The Chicago Blackhawks goaltender was asked how easy it would be to move past a tough performance in the 2017 Honda NHL All-Star Game simply because of the 3-on-3 format.
Crawford, who will play for the Central Division team at Staples Center on Sunday (3:30 p.m. ET; NBC, SN, TVA Sport), started to laugh.
"We just say that to media," he said. "But really, if you get lit up for 10 or 12 [goals], dinner afterwards with the family isn't … there's still laughs, but not as many."
Crawford knows from experience, after making his All-Star debut in 2015 at Nationwide Arena in Columbus. His team, Team Toews (named for Blackhawks captain Jonathan Toews), beat Team Foligno (named for Columbus Blue Jackets All-Star forward Nick Foligno) 17-12. Crawford played the second period and allowed four goals on 18 shots. His counterpart at the other end of the ice, Pittsburgh Penguins goalie Marc-Andre Fleury, allowed seven goals on 16 shots.
"I remember in Columbus … Fleury got lit up," Crawford said. "Like, every second shot was going in on him and I felt so bad for the guy. I was like, 'Oh my god. Thank god that's not me.'"
Video: TBL@CHI: Crawford shuts down Filppula from the dot
Crawford said he hopes to avoid that fate this weekend in Los Angeles, where he'll have a group of family and friends watching in the stands. While he's looking forward to a great time with them, Crawford also hopes to regain his peak form coming out of All-Star weekend.
He had an emergency appendectomy Dec. 3 that cost him 10 games, and he hasn't been as sharp since his return. He's 6-5-1 with a 3.08 goals-against average and .903 save percentage in 12 games since returning. Prior to his surgery he was 12-6-2 with a 2.27 GAA and .927 save percentage in 20 games.
Scott Darling started ahead of Crawford in the Blackhawks' final game before the break, a 5-3 home loss to the Winnipeg Jets on Thursday. But Crawford isn't reeling. In fact, he said he feels close to regaining his top form.
Despite allowing four goals on 35 shots against the Tampa Bay Lightning in a 5-2 loss on Tuesday, including three goals in the third period, Crawford said he felt lighter on his feet.

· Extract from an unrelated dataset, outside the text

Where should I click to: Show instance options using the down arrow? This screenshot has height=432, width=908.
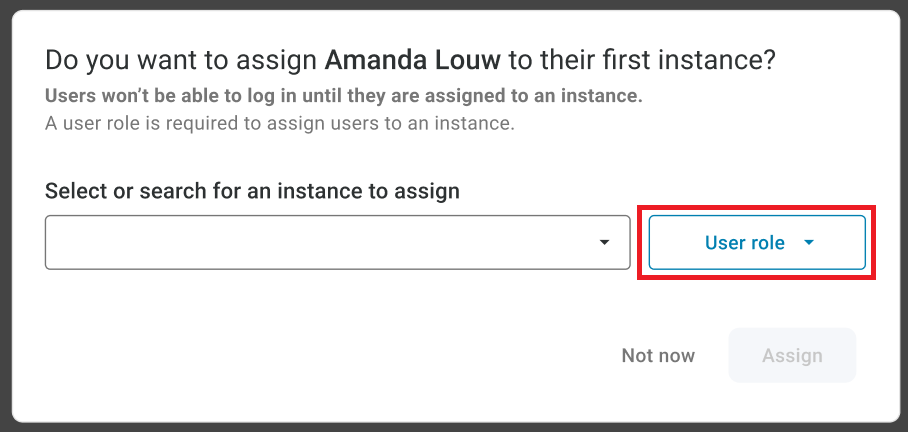[x=604, y=242]
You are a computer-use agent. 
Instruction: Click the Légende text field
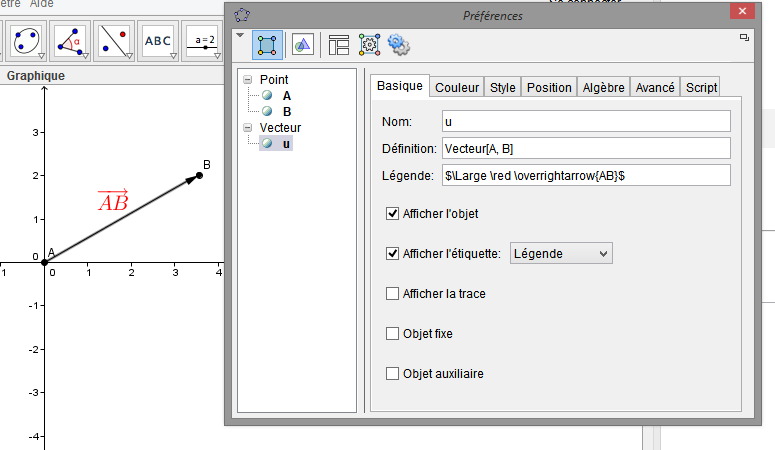click(x=586, y=175)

"If you're getting beat by weak goals constantly, stuff that you should stop, there's a problem," Crawford said. "If you're getting beat by good plays, some that are good shots but you think you could've had it, that's something where your game's just not at the top. Last game [against the Lightning], that's the best I've felt since that first game I came back. That's the quickest I've felt. I was moving fast and I was set. Things were working [until the third period], so from that standpoint things are getting better."
Video: VAN@CHI: Crawford denies multiple attempts in close
The next step is carrying it through an entire game, which Crawford did with regularity prior to surgery. Regaining that consistency is the toughest task, but he has done it multiple times. This is his seventh full NHL season, all with the Blackhawks, and he's come a long way from the inconsistencies that dotted the early part of his NHL career.

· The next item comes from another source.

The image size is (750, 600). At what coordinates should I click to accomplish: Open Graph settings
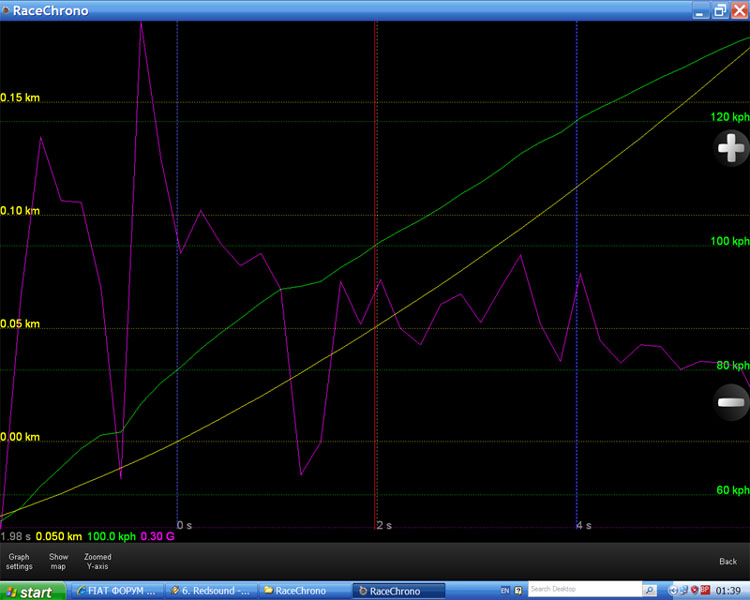(x=19, y=561)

Chicago was eliminated in the first round of the Stanley Cup Playoffs in 2011 and 2012, each time with Crawford in goal. But those experiences forged the goalie he is now.

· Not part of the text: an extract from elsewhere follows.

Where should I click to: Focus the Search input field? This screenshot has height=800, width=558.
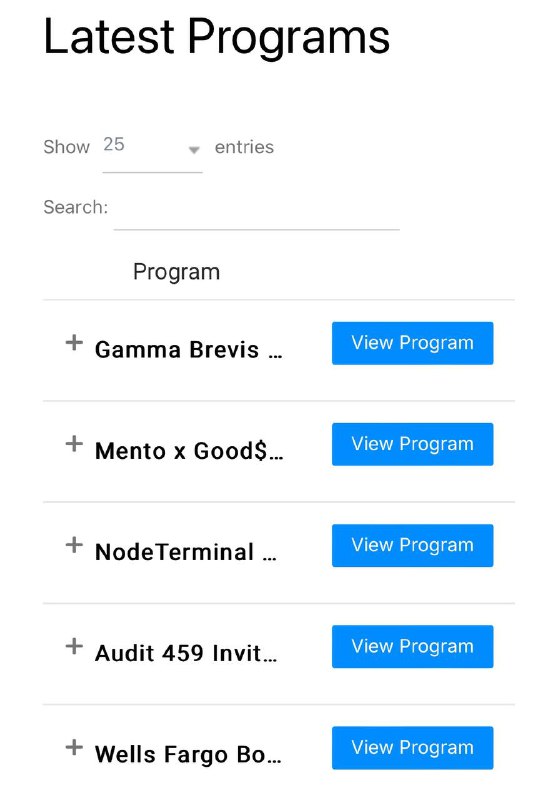(257, 209)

Crawford believes the six-game loss to the Arizona Coyotes in 2012 was particularly helpful in that regard. He used the pain of allowing three overtime goals as motivation, then helped the Blackhawks win the Stanley Cup in 2013 and 2015.
"The  season wasn't bad," Crawford said. "It was just inconsistent. I had games where I played really well, and then I'd just back it up with a brutal one every now and then. That's the difference. I learned from that and learned that you have to be there every game and be focused. I changed my approach, changed the way I prepared and just moved forward from there."
He'll do the same now, even if dinner with his family this weekend has a few less laughs than usual.